Design and construction
- Architecture firm: Skidmore, Owings & Merrill LLP in collaboration with Ronald Lu & Partners
- Developer: New World Development
- Structural engineer: Skidmore, Owings & Merrill LLP
- Main contractor: China Construction 8th Engineering Division

Other information
- Number of rooms: 266 Apartments and 365 Hotel Rooms

= Tianjin CTF Finance Centre =

Supertall skyscraper in Tianjin, China

Tianjin CTF Finance Centre is a supertall skyscraper located in the Tianjin Economic-Technological Development Area central business district of Binhai New Area, Tianjin, China. Construction started in 2013 and was completed in 2019. At 530 m, and with 97 floors, the tower is the second-tallest building in Municipal Tianjin after the unfinished Goldin Finance 117, the eighth-tallest building in the world, and the tallest building in the world with fewer than 100 floors. It is located in the outer district of the Tianjin Economic-Technological Development Area. Tianjin CTF Finance Center is designed by Skidmore, Owings & Merrill LLP in collaboration with Ronald Lu & Partners.

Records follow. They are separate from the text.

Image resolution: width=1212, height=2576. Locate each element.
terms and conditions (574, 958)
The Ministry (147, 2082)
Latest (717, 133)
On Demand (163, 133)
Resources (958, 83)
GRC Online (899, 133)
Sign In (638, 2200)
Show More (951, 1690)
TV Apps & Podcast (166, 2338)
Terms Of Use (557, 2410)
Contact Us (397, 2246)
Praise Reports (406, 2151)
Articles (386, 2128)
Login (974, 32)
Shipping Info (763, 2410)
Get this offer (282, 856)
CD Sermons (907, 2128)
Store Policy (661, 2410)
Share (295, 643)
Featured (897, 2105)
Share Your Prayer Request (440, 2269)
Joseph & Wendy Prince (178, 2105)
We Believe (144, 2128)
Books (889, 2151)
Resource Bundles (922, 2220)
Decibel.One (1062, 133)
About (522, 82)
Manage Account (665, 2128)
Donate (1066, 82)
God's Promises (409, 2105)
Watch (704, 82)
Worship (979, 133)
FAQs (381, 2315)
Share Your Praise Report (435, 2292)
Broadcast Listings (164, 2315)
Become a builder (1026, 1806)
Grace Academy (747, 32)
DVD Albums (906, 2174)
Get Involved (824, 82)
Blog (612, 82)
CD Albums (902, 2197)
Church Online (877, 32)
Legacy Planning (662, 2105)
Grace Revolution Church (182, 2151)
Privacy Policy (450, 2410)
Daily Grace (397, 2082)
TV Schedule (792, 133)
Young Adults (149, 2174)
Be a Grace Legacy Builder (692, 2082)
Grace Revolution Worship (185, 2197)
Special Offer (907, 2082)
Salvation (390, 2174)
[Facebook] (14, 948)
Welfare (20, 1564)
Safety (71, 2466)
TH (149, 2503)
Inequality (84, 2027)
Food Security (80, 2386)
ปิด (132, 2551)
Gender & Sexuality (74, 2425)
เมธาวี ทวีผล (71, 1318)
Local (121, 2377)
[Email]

The building was honored with the Tall/Slender Structure award at the 2021 Awards Ceremony by the Institution of Structural Engineers (IStructE).

==Design==
The Tianjin CTF Finance Centre is designed with a gently curving glass facade that incorporates eight sloping mega-columns. The columns follow a line connecting the centers and corners of all four elevations. This design improves the building's seismic resilience and contributes to both its gravity and lateral systems. The columns are effective in increasing the stiffness of the building's perimeter frame, consequently attracting a larger portion of the seismic forces in compliance with the Chinese code requirements.

The façade reinforces the curvature of the tower form and creates a shimmering texture over the building's surface. The crystalline-like curtain wall stretches from the suspended glass canopies at each of the lobbies to the dematerialized, mega-column-looped crown and presents an integraded design on the Tianjin skyline.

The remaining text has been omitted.